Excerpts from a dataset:

####

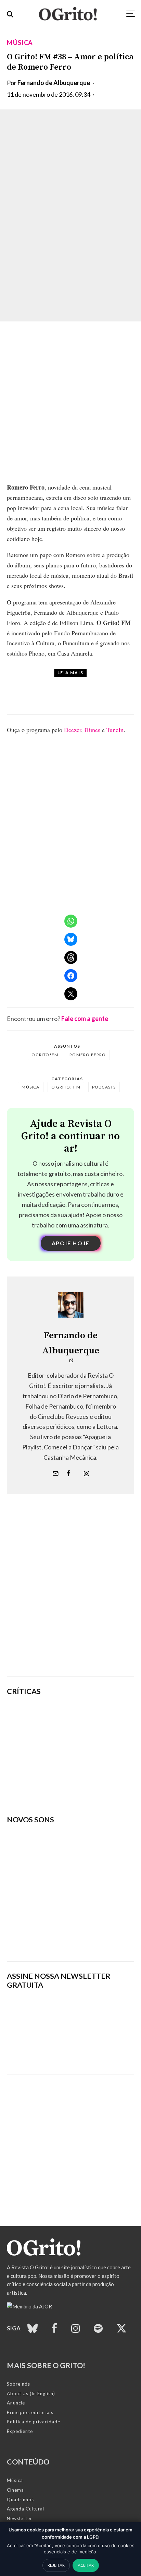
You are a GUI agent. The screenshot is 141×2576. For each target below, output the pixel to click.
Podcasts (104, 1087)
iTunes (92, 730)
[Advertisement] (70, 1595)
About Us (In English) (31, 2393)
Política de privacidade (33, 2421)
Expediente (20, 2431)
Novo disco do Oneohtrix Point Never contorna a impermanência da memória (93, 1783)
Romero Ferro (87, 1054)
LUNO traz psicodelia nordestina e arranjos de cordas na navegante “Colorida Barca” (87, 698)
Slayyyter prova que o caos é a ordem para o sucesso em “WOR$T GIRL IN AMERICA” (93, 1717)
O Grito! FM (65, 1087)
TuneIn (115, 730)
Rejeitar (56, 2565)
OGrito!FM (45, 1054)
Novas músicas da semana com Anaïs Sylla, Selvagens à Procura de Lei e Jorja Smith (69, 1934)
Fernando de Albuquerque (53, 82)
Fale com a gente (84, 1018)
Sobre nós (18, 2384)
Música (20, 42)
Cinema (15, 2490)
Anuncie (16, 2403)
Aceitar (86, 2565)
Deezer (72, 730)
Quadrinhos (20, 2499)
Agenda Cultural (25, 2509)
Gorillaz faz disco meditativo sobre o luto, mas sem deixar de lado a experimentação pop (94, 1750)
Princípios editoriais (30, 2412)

####

» **What to produce**
Images are to be omitted; repeat the remaining data above exactly.

» **Answer space**
You are a GUI agent. The screenshot is 141×2576. For each target below, output the pixel to click.
Podcasts (104, 1087)
iTunes (92, 730)
[Advertisement] (70, 1595)
About Us (In English) (31, 2393)
Política de privacidade (33, 2421)
Expediente (20, 2431)
Novo disco do Oneohtrix Point Never contorna a impermanência da memória (93, 1783)
Romero Ferro (87, 1054)
LUNO traz psicodelia nordestina e arranjos de cordas na navegante “Colorida Barca” (87, 698)
Slayyyter prova que o caos é a ordem para o sucesso em “WOR$T GIRL IN AMERICA” (93, 1717)
O Grito! FM (65, 1087)
TuneIn (115, 730)
Rejeitar (56, 2565)
OGrito!FM (45, 1054)
Novas músicas da semana com Anaïs Sylla, Selvagens à Procura de Lei e Jorja Smith (69, 1934)
Fernando de Albuquerque (53, 82)
Fale com a gente (84, 1018)
Sobre nós (18, 2384)
Música (20, 42)
Cinema (15, 2490)
Anuncie (16, 2403)
Aceitar (86, 2565)
Deezer (72, 730)
Quadrinhos (20, 2499)
Agenda Cultural (25, 2509)
Gorillaz faz disco meditativo sobre o luto, mas sem deixar de lado a experimentação pop (94, 1750)
Princípios editoriais (30, 2412)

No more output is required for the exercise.